Records from a data collection
-*-

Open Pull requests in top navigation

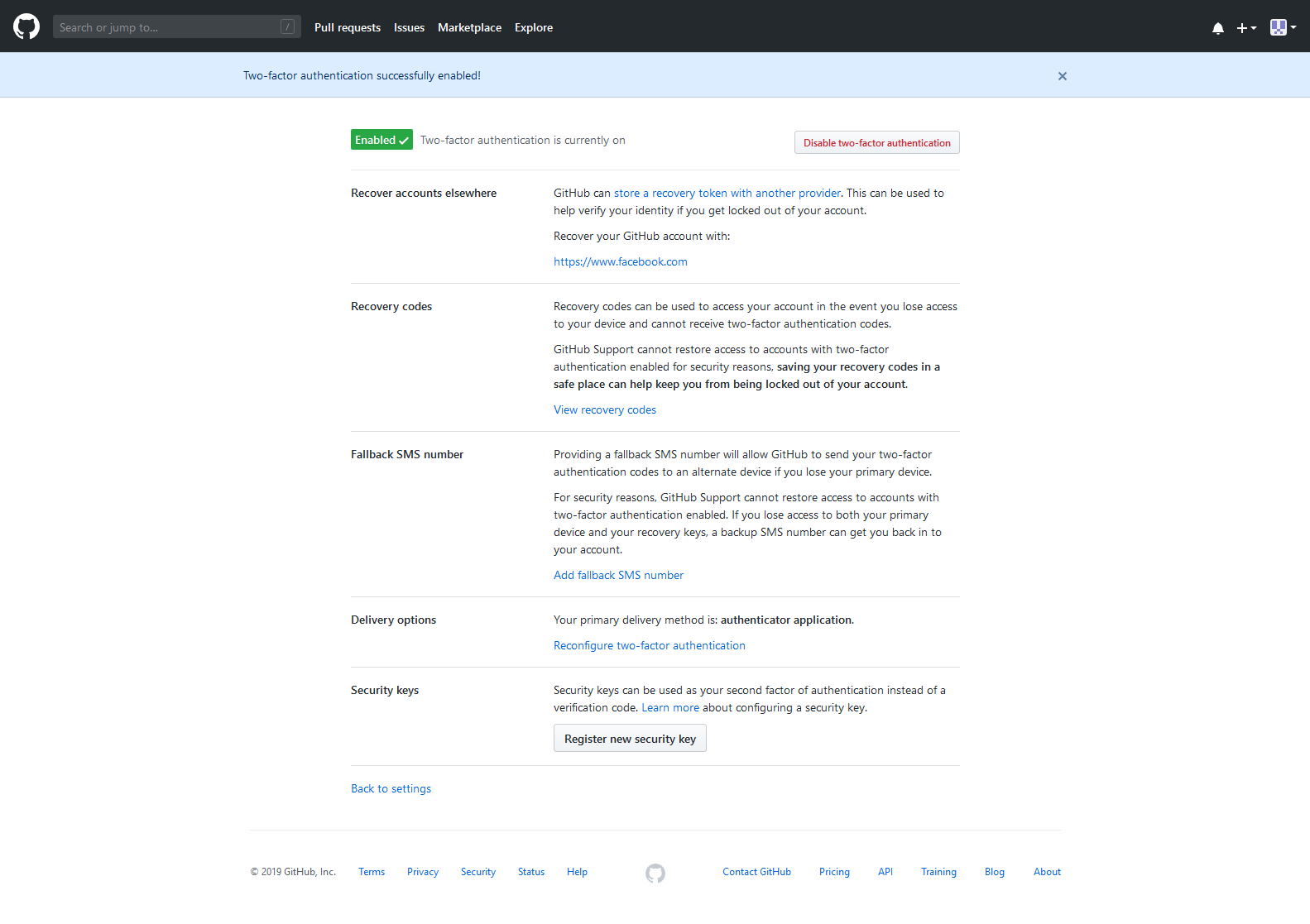tap(348, 27)
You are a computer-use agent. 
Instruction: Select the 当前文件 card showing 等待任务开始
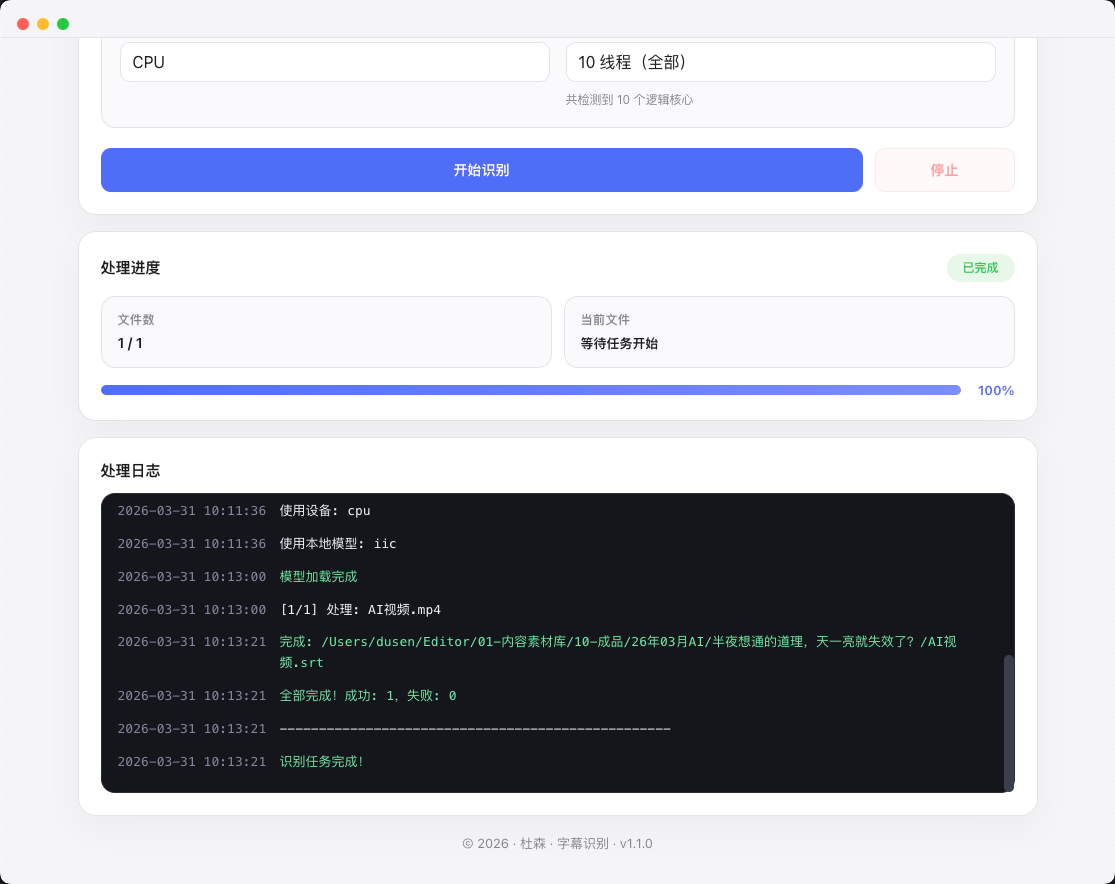[x=789, y=331]
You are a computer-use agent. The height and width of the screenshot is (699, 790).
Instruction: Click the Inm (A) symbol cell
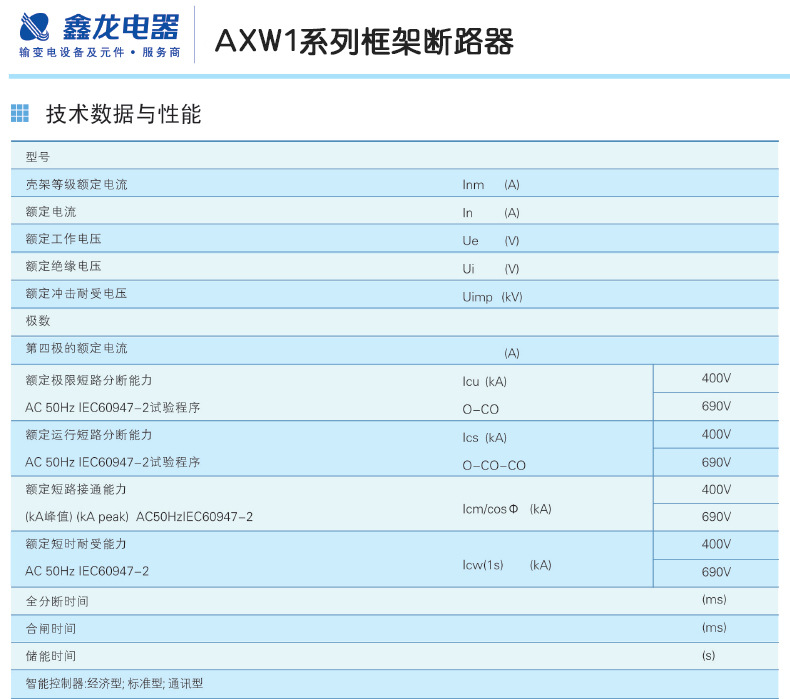tap(490, 185)
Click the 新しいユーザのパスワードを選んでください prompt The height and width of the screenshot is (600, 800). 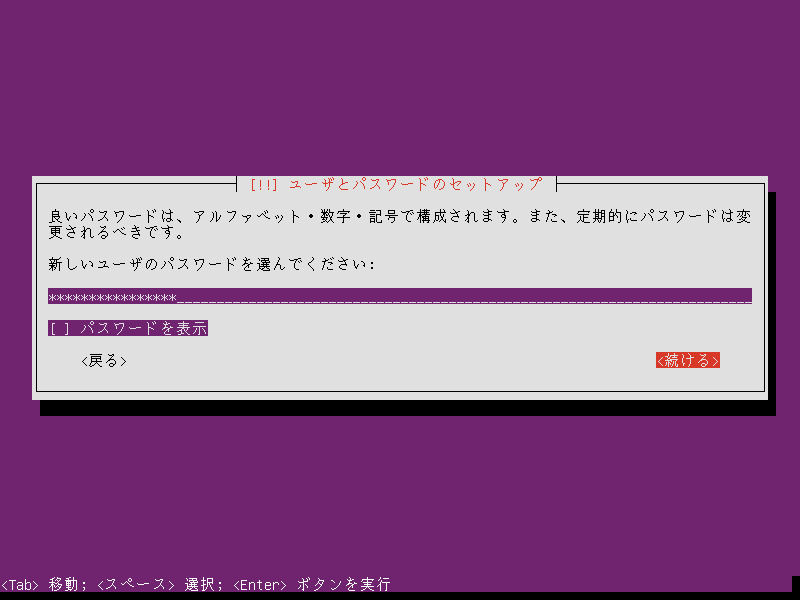tap(212, 264)
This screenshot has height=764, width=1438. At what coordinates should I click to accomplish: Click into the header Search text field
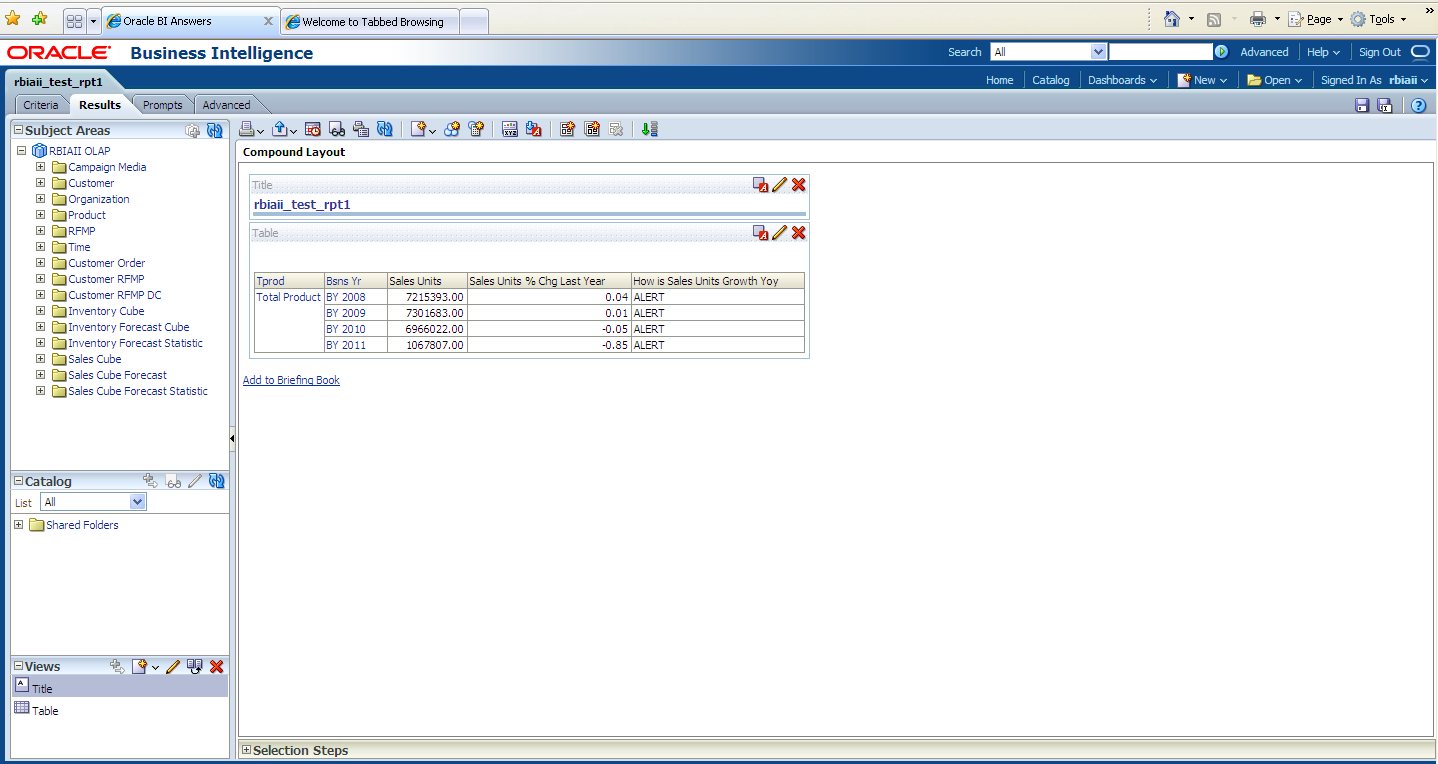tap(1160, 52)
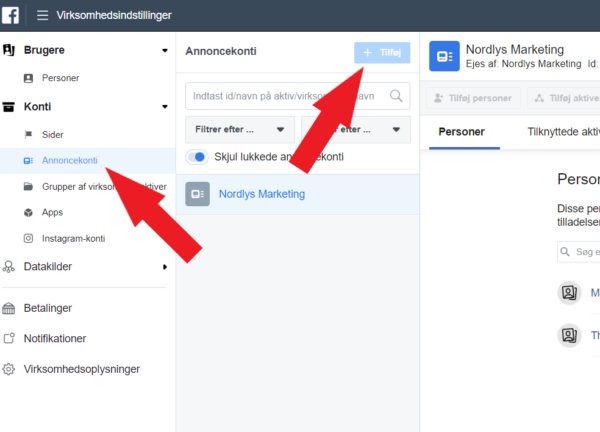Click the Indtast id/navn search field

[298, 96]

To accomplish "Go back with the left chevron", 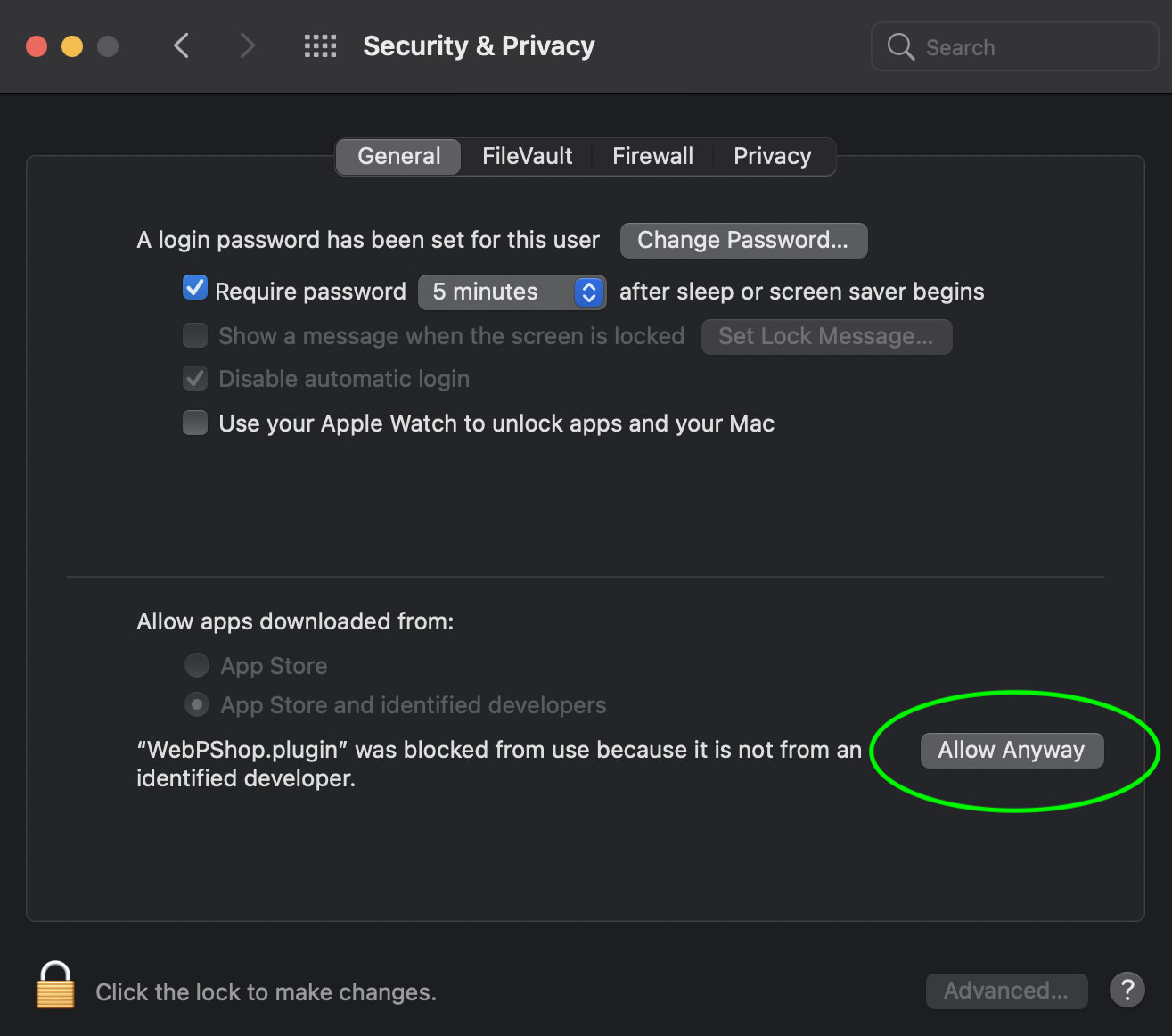I will (182, 45).
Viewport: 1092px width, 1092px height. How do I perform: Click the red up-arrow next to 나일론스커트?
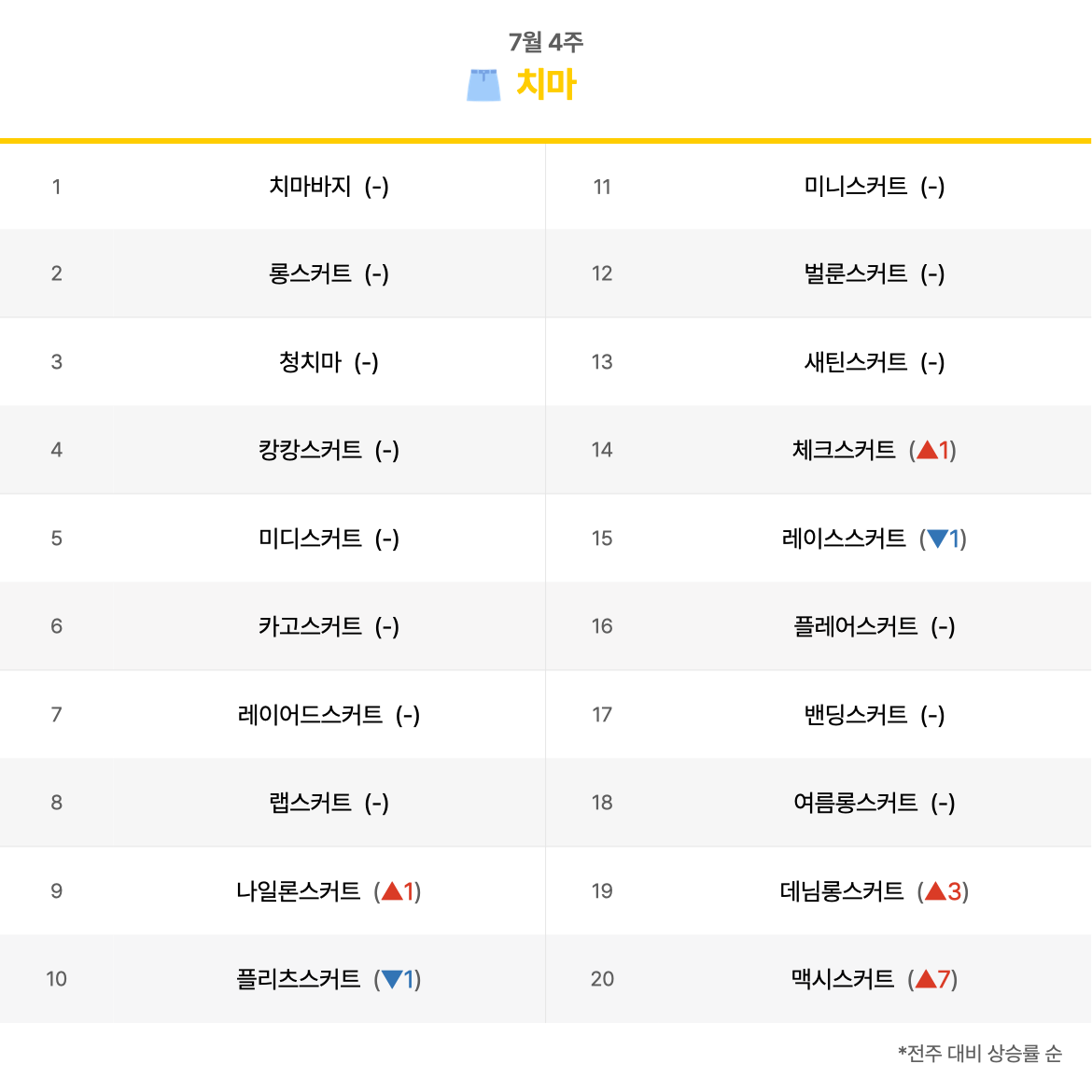[x=392, y=890]
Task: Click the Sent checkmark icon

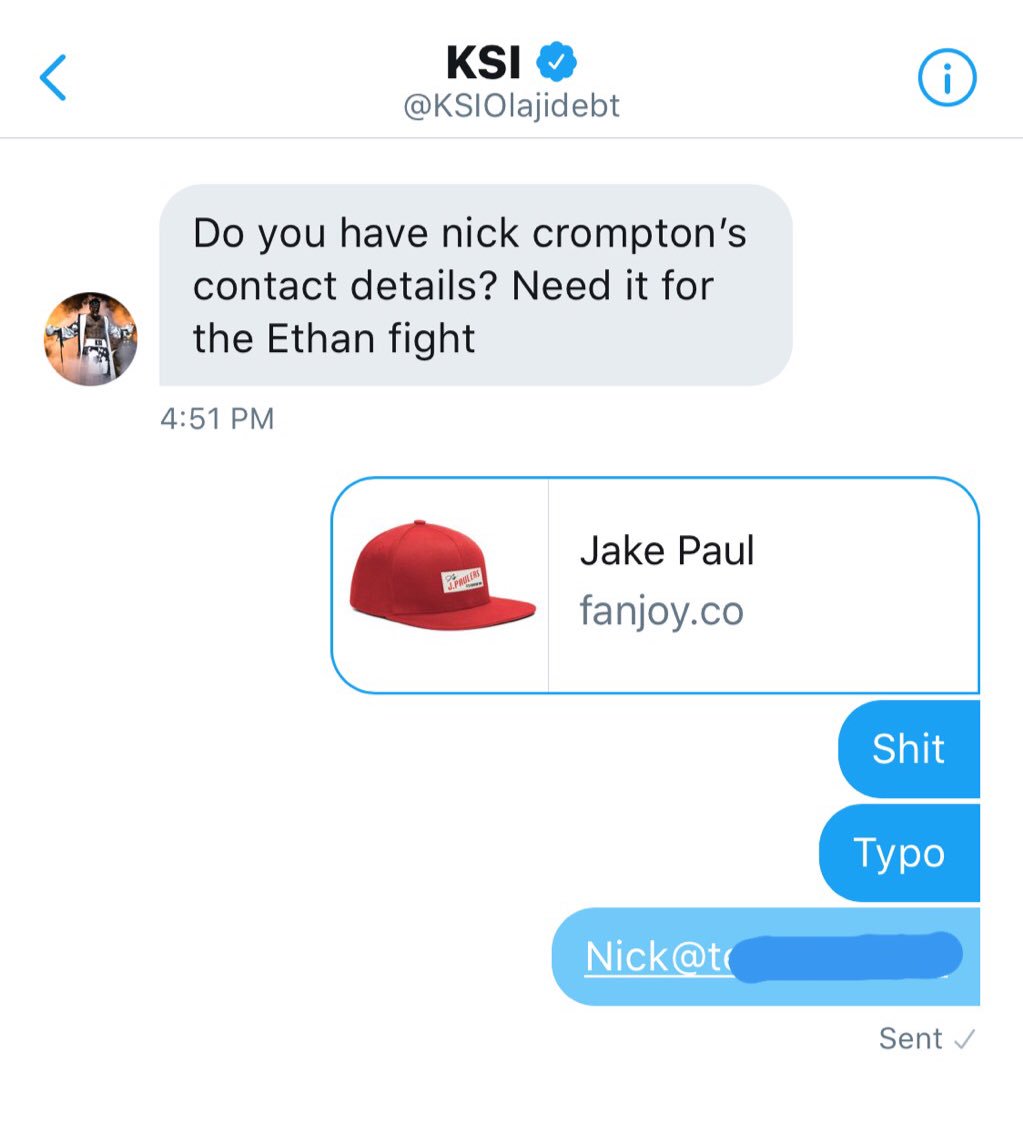Action: tap(964, 1040)
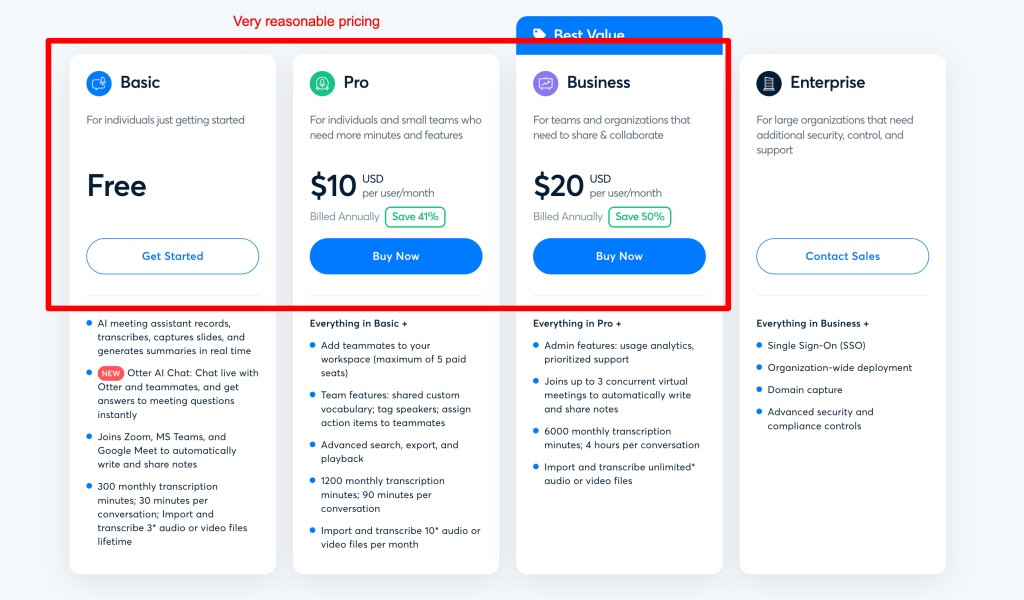Click the Single Sign-On (SSO) feature
The height and width of the screenshot is (600, 1024).
pos(816,345)
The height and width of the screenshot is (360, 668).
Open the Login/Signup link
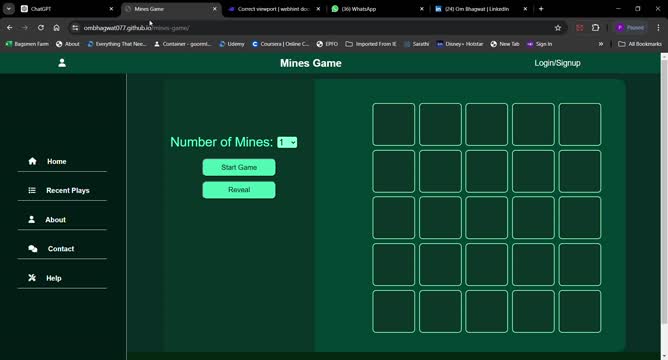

-*-

(Task goal) Could you copy exactly, and with no pictures, the lines above from the one containing "Task: Click the Sent checkmark icon" through the last line, both included?

(Result for this exercise)
Task: Click the Sent checkmark icon

Action: tap(964, 1040)
Click the Single Sign-On (SSO) feature
The height and width of the screenshot is (600, 1024).
pos(816,345)
The height and width of the screenshot is (360, 668).
Open the Login/Signup link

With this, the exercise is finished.